_How to complete this task_:
Find the line with "1200x941 pixels. Task: Open" in the records below, then please transcribe it and every later line exactly, omitting the pictures and adding nothing.

Stored data

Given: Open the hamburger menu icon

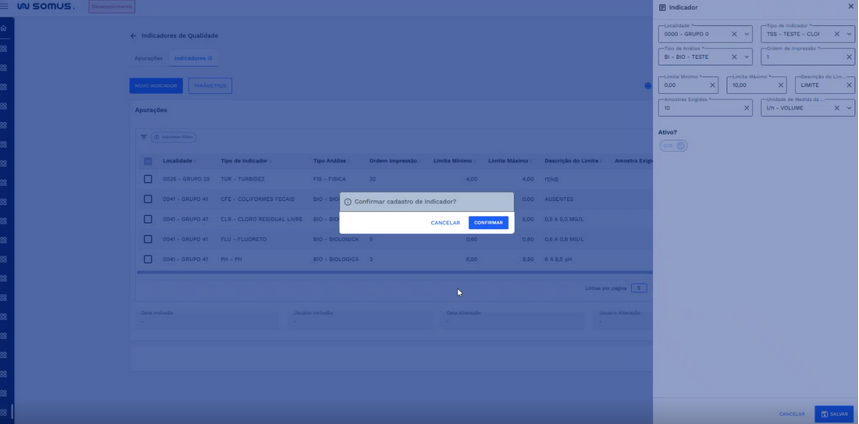Looking at the screenshot, I should pyautogui.click(x=4, y=6).
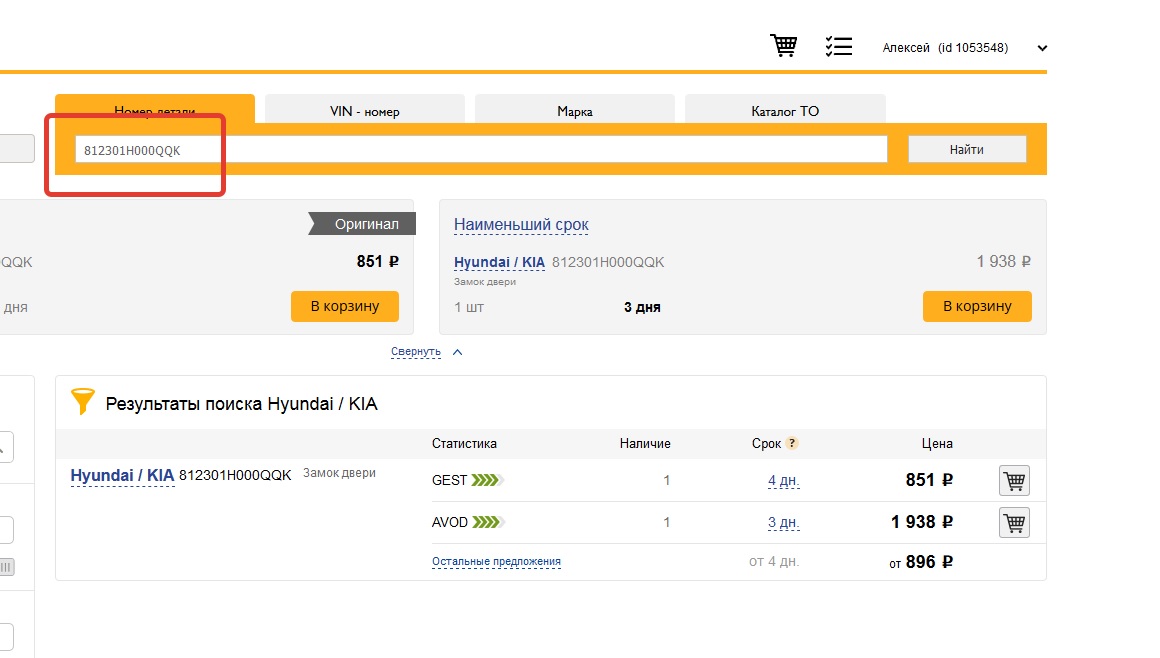The width and height of the screenshot is (1160, 658).
Task: Expand Остальные предложения offers list
Action: 496,562
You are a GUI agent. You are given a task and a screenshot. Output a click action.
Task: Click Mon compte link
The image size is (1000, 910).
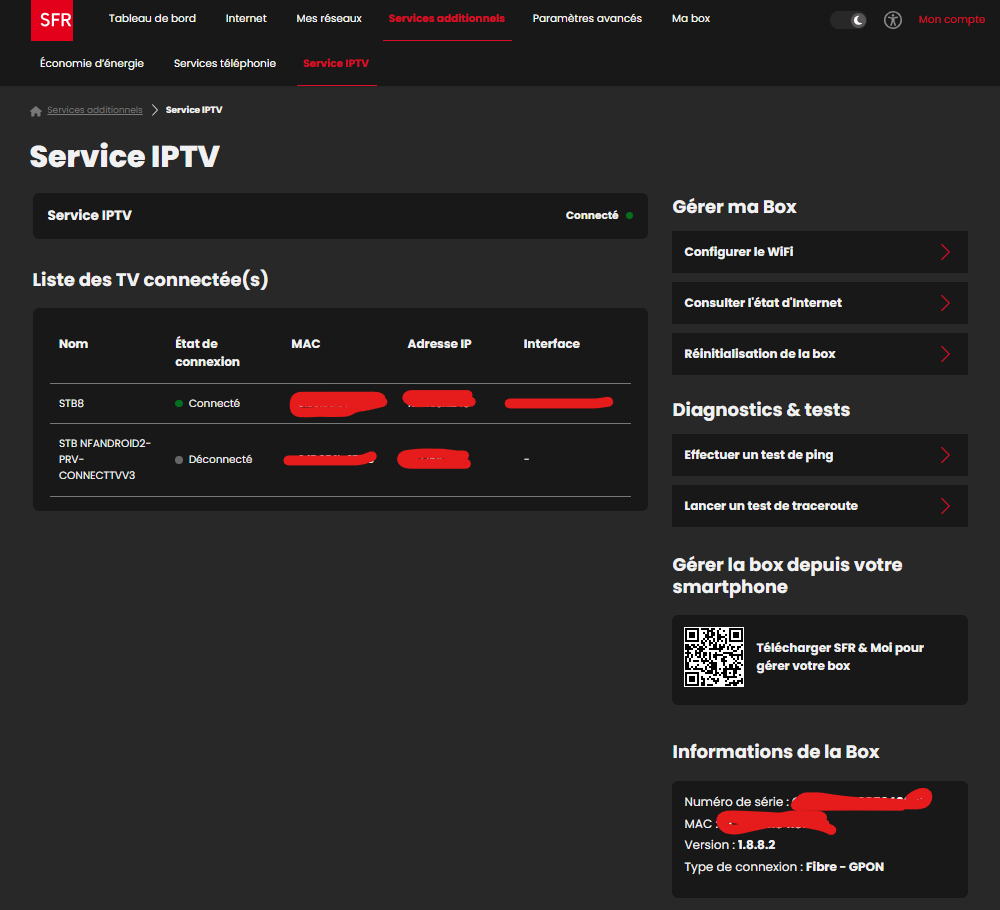coord(951,20)
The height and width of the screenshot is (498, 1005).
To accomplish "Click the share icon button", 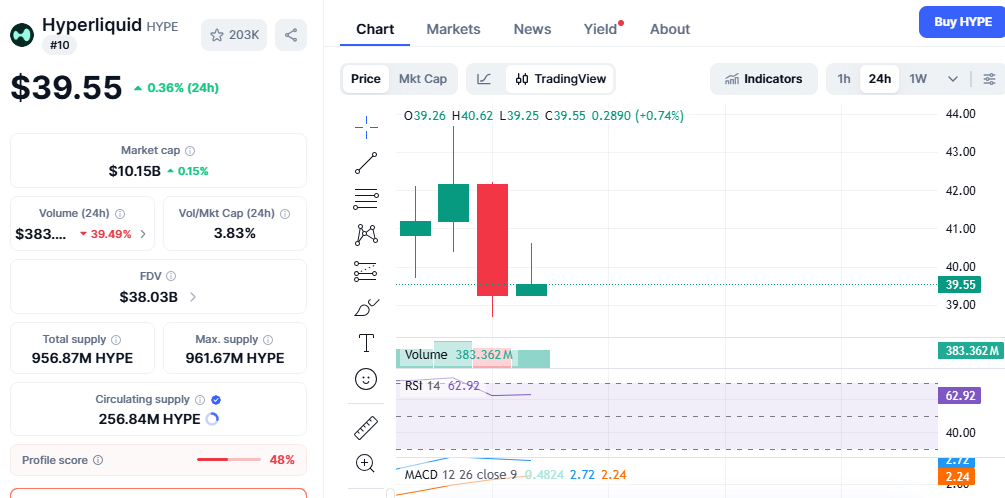I will pyautogui.click(x=291, y=35).
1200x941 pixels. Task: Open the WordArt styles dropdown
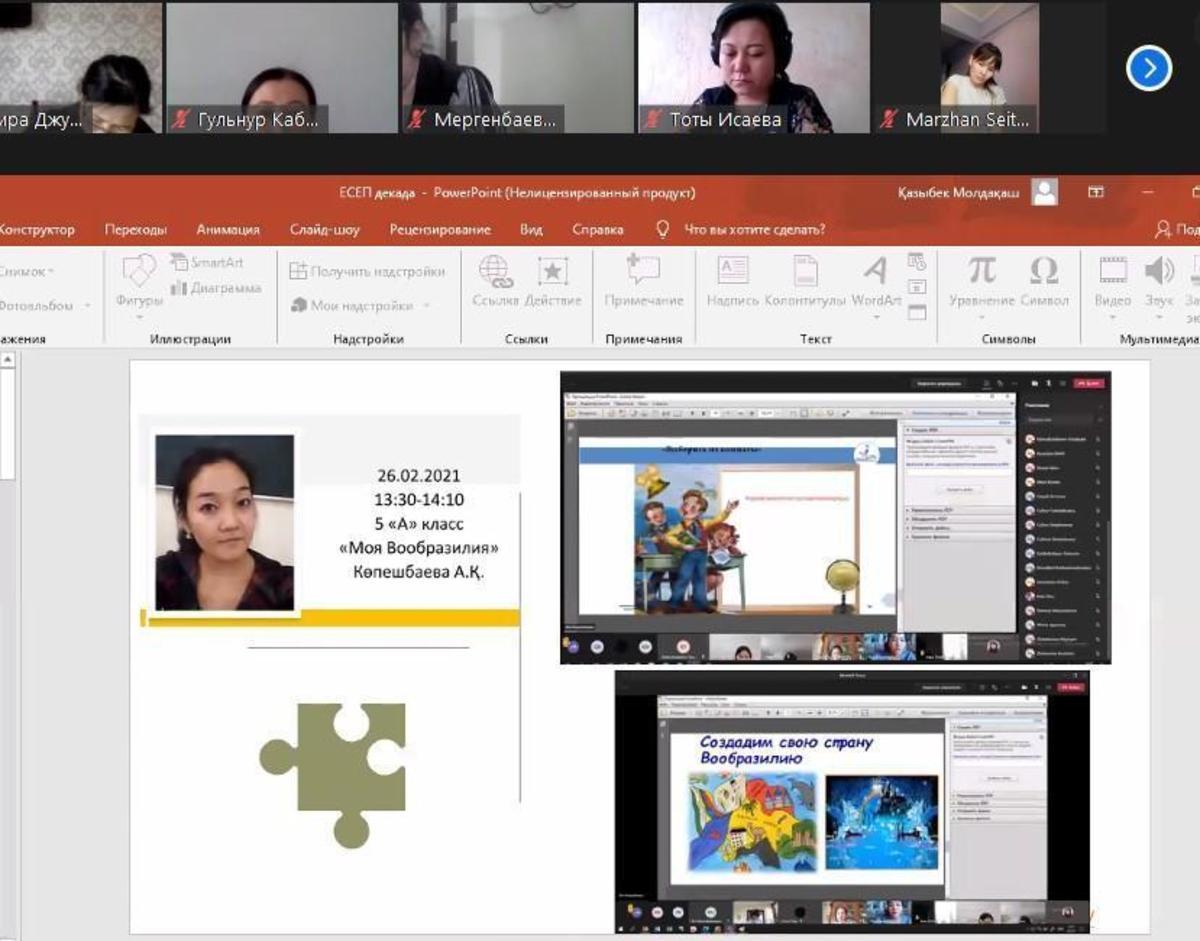click(x=876, y=280)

_Solution below_:
1200x941 pixels. Task: Open the WordArt styles dropdown
click(x=876, y=280)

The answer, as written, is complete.